To LeBron's credit, he didn't appear to be expecting Mohammed to retaliate; he seemed genuinely shocked that he was pushed. It wasn't as if Mohammed resigned to giving him a slight love tap either. He put all 250 pounds of himself behind it.
But LeBron comes in at 250 pounds, right? The way he's built, he doesn't go down in that situation unless he wants to, correct?
Maybe, maybe not. This particular instance is up for debate, unless you ask LeBron himself.
Though Robinson, Thibs and likely more than half of Chicago would argue the contrary, LeBron scoffs at the notion of him as a flopper.
"I don't need to flop," LeBron explained (via NBA.com). "I play an aggressive game. I don't flop. I've never been one of those guys."
We'll be the judge of that, King James.
Erik Spoelstra won't be, though. He won't come out and admit that LeBron flops. But he's not about to let Thibs take shots at his players either.
"I don't care," Spoelstra said when asked about Thibs' comments (via Ira Winderman of the South Florida Sun Sentinel). "I don't spend a lot time thinking about what Tom is saying. I don't."
While Coach Spo isn't paying attention to what Thibs said, we are. We're taking in what LeBron himself says as well. And we're watching closely, wondering if The Chosen One has chosen to flop more than he'd ever concede to.
This isn't some unfounded crusade, either. Our interest (distrust?) in LeBron's on-court tactics are the direct result of the league's flop-laden culture. NBA players are not above of embellished deception. Far too many of the Association's employees are known for their flopping.
Flopping happens; it just does. Some are just more keen on ill-advised flailing than others. And LeBron could be one of them.
His intentions in Chicago—innocent or devious—are difficult to divine, but this isn't his first run-in with alleged flopping.
In a November 24 bout against the Cleveland Cavaliers, LeBron hit the floor after absorbing questionable contact from rookie Dion Waiters.
As you can see, there was some contact, but it was minimal. LeBron is sent flying anyway, even though he has at least 25 pounds on Waiters.
Would that constitute a flop or not?
The King could also be found engaging in some questionable activities on January 17 against the Los Angeles Lakers. He got "tangled" up with Dwight Howard and was naturally almost sent sailing into the stands.
We know that Howard is powerful and enormous, but he doesn't weigh much more than LeBron. He doesn't appear to use any excessive force here, yet LeBron is seen barreling his way out of bounds like a runaway train.
Flop or not?
Looking back, Lamar Odom would say flop. He himself was whistled for potentially nonexistent contact against LeBron later on in a February 9 contest.
LeBron does bump into Odom slightly, but he appears to oversell it, and good ol' Lamar is whistled for the foul.
Flop or not?
Moving right along, we see LeBron either up to his old tricks or being victimized against the Indiana Pacers on March 10.
At first glance, it appeared Lance Stephenson's elbow connected with his jaw, but when slowed down it seems that LeBron was hit by an invisible elbow or caught off guard by the brush of air Stephenson's up-swing created.
Flop or not?
That's the question we keep asking ourselves after the Game 3 debacle with Mohammed.

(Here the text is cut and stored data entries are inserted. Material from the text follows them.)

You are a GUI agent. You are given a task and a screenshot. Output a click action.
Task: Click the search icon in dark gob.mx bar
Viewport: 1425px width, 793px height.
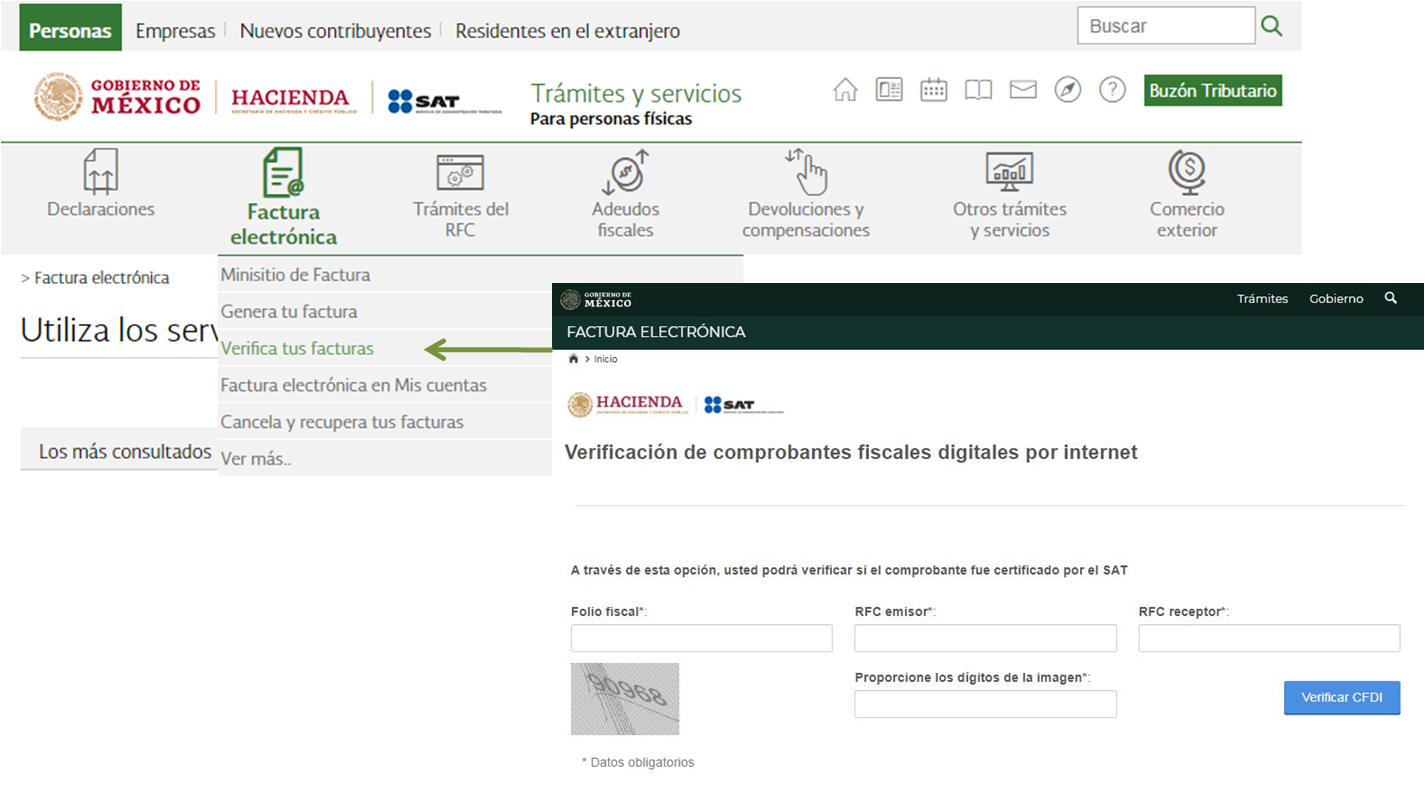click(x=1390, y=298)
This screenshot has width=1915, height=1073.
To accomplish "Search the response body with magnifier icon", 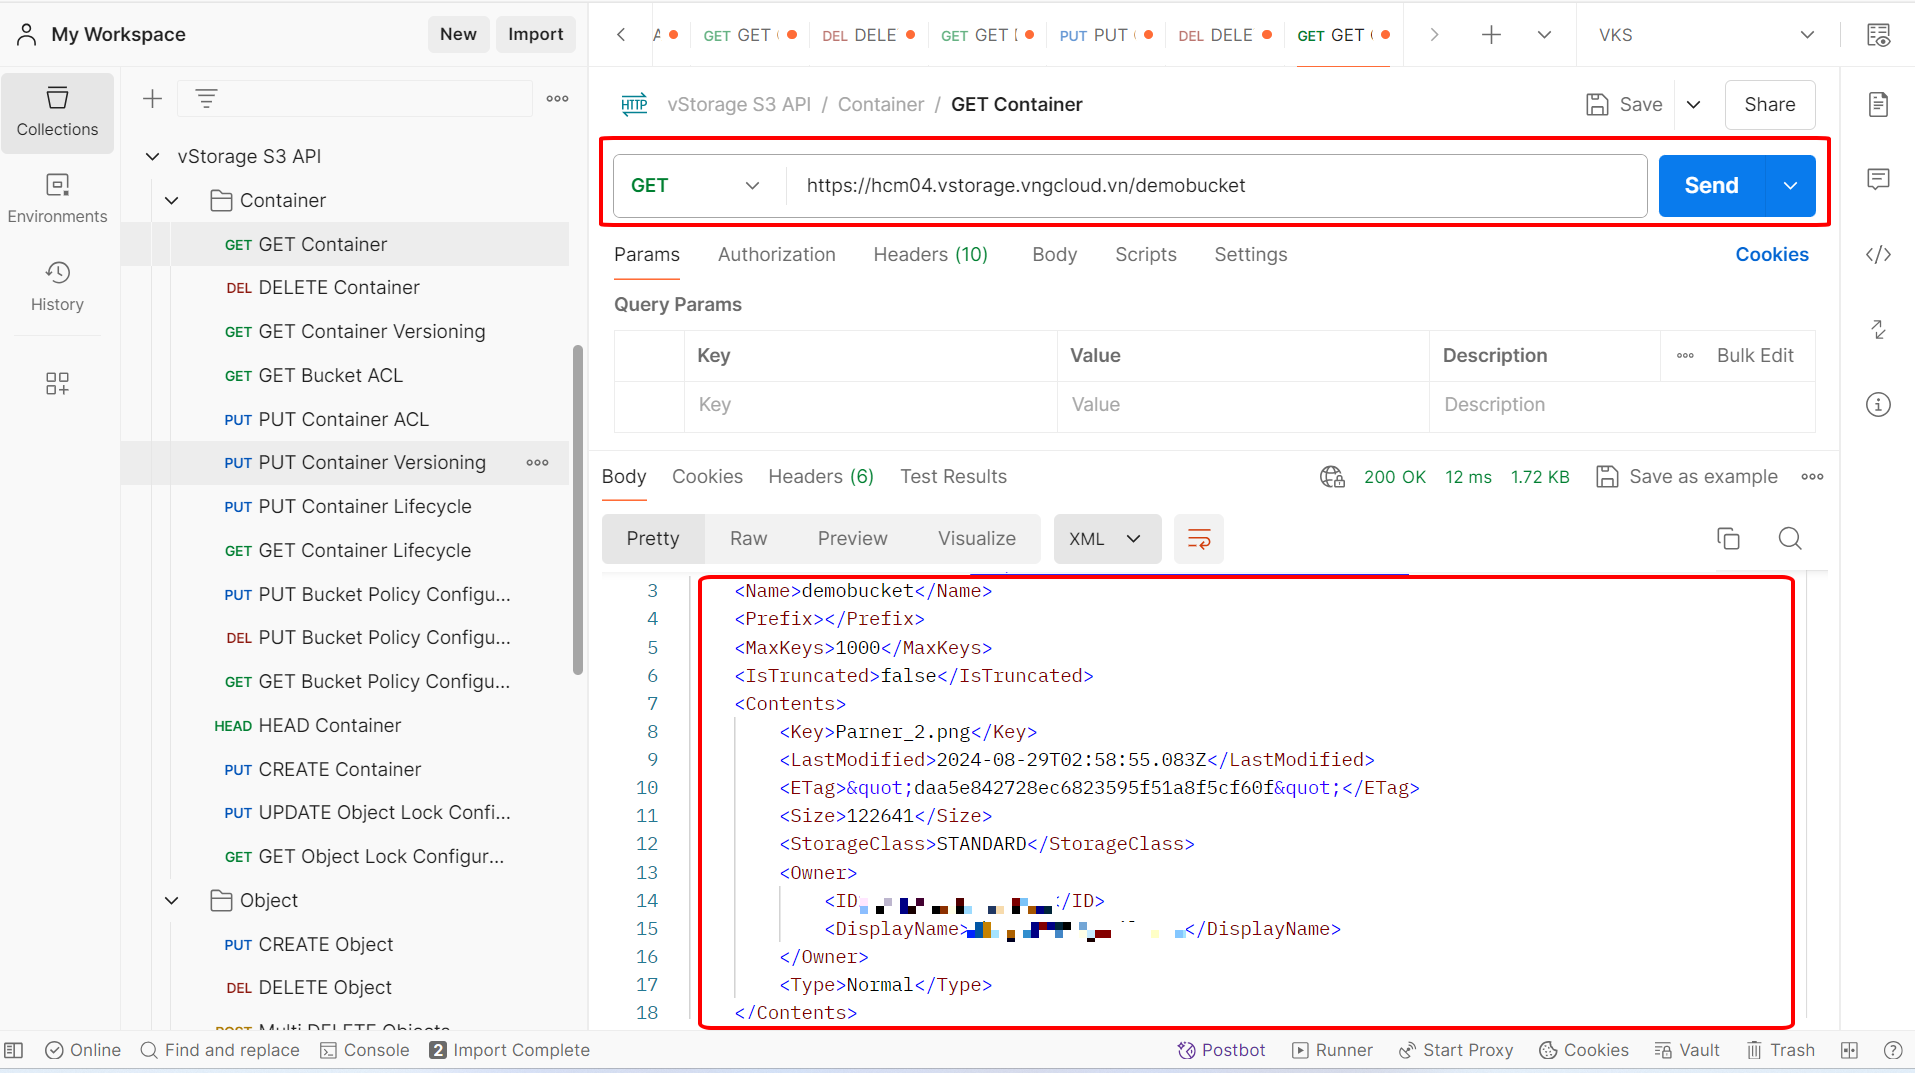I will [1790, 539].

And it's one we have yet to definitively answer.
Some of what LeBron has done in the past can be construed as flopping, but even if he is someone who must be considered a notorious flopper, did he flop against the Bulls?
Matt Moore of CBS Sports did a magnificent breakdown of what transpired in Game 3, and in it, you're able to get a close-up look at the purported "flop."
If that's not enough, he provides some freeze-frame action for us to consider as well.
So what say you, was this a flop or not? And is LeBron a flopper or just misperceived?
"I know what we don't condone and what we don't talk about," LeBron said (via Winderman). "The only thing that we can control is how we play, how we prepare and how we go out there and do the things that we need to do to win."
The jury is still out on whether one of the "things" LeBron needs to do to win is flop his heart out.